The incisionless otoplasty differs from a traditional otpplasty in several ways. The technique requires good lidocaine and epinephrine solution infiltration. One basic principle of the procedure is to break the spring of the cartilage along the length of the antihelical fold using a needle. The needle acts like a small knife slicing through the anterior surface of the cartilage structurally weakening it. This is a little bit like what is done in liposuction, creating criss-crossing tunnels. Sutures are placed in a percutaneous fashion in a horizontal mattress fashion to create the desired cartilage bend. This requires that the needle re-enter the skin through exactly the same puncture site and needle tract as it exited. The horizontal mattress pattern of the suture is created by using the curve of the needle. When tied down, the knots remain on the outside of the skin on the back of the ear and become buried by pulling them through the needle hole with a skin hook.
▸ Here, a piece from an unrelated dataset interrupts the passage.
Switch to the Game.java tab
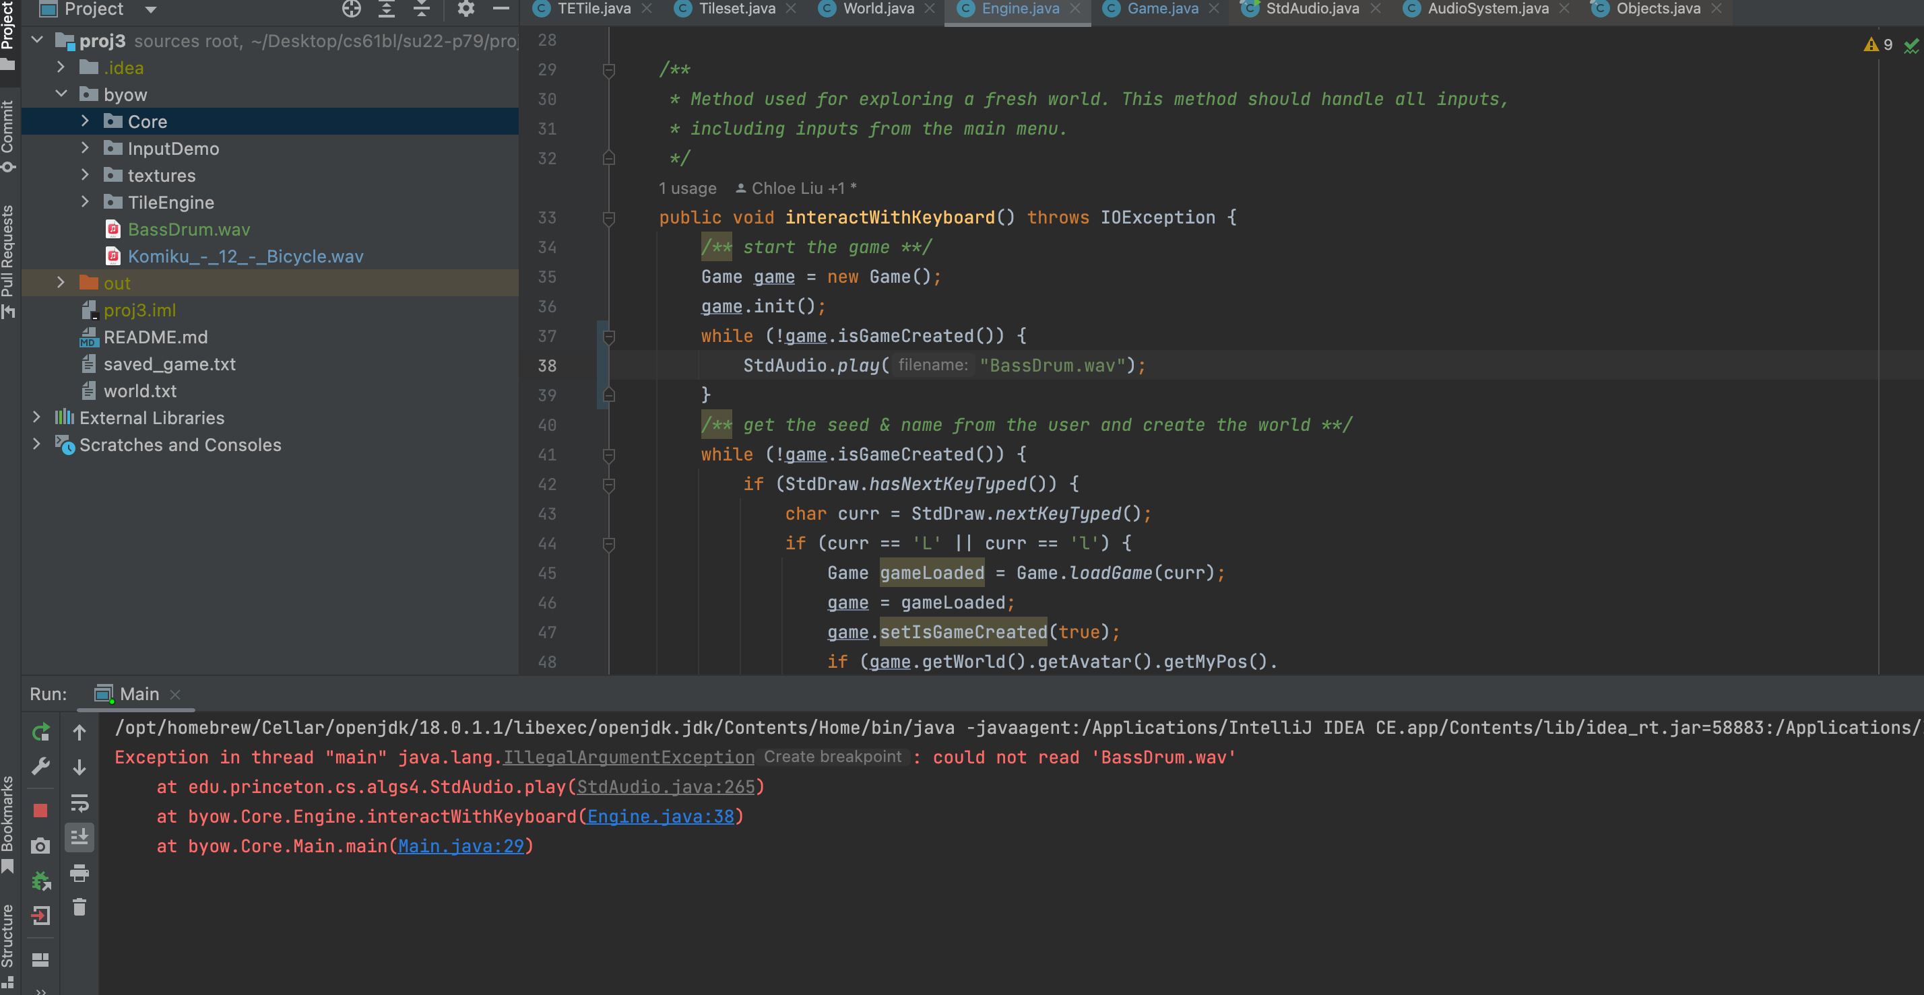1924x995 pixels. 1161,9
The incisionless technique definitely has a role in otoplasty surgery. But it does require good patient selection as not every protruding ear patient’s anatomic problem lies exclusively with the antihelical fold. Despite not having an incision, it is not complication free as this paper demonstrates. If you had up the complications and the number of revisions, it has a postoperative problem rate of around 20%. This number is certainly no better than that of traditional open otoplasty surgery. But no doubt when it provides the desired aesthetic result and has no after surgery complication or need for revision, it is an improvement over an open method.